- Data for processing:
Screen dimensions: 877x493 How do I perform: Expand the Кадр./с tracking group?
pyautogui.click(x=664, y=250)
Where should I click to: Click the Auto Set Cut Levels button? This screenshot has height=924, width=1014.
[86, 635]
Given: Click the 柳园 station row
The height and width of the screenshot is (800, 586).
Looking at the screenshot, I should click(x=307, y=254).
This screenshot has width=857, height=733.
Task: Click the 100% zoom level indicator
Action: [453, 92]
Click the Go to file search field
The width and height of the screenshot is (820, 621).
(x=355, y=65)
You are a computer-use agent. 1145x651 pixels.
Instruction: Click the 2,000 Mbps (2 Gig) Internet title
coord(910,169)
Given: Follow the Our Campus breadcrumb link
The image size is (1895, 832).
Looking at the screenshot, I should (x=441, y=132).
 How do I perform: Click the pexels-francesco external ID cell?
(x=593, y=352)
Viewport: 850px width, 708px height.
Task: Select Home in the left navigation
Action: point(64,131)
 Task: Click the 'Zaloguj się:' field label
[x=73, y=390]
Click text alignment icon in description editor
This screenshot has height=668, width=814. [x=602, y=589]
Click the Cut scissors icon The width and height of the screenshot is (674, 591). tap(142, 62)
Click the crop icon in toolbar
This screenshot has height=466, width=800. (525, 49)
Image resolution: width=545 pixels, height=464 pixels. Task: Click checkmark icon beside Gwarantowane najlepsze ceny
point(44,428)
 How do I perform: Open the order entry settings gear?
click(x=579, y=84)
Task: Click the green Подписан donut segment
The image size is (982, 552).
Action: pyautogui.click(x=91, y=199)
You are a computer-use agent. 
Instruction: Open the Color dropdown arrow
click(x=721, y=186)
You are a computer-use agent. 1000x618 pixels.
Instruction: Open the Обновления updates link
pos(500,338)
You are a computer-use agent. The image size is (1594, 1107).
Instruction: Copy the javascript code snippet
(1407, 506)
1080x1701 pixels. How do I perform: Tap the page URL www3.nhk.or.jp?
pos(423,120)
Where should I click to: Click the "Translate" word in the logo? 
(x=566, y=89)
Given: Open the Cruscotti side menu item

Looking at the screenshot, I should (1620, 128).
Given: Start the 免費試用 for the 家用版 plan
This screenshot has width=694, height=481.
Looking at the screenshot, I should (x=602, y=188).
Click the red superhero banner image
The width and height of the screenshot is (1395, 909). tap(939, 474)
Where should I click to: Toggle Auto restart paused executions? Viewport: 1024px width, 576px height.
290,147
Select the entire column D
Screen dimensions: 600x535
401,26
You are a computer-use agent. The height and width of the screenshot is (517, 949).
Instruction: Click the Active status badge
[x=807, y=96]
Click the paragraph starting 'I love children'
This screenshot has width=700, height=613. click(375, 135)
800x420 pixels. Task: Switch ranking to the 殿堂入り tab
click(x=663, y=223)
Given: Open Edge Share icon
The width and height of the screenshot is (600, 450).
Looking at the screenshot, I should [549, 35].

- Problem requirements: Precisely the line with "Given: Open the Cruscotti side menu item" and the lines after it, up to the last line of the entries above, are to be reproduced, and nothing more.

- Your solution:
Given: Open the Cruscotti side menu item

Looking at the screenshot, I should (1620, 128).
Given: Start the 免費試用 for the 家用版 plan
This screenshot has width=694, height=481.
Looking at the screenshot, I should (x=602, y=188).
Click the red superhero banner image
The width and height of the screenshot is (1395, 909). tap(939, 474)
Where should I click to: Toggle Auto restart paused executions? Viewport: 1024px width, 576px height.
290,147
Select the entire column D
Screen dimensions: 600x535
401,26
You are a computer-use agent. The height and width of the screenshot is (517, 949).
Instruction: Click the Active status badge
[x=807, y=96]
Click the paragraph starting 'I love children'
This screenshot has width=700, height=613. click(375, 135)
800x420 pixels. Task: Switch ranking to the 殿堂入り tab
click(x=663, y=223)
Given: Open Edge Share icon
The width and height of the screenshot is (600, 450).
Looking at the screenshot, I should [549, 35].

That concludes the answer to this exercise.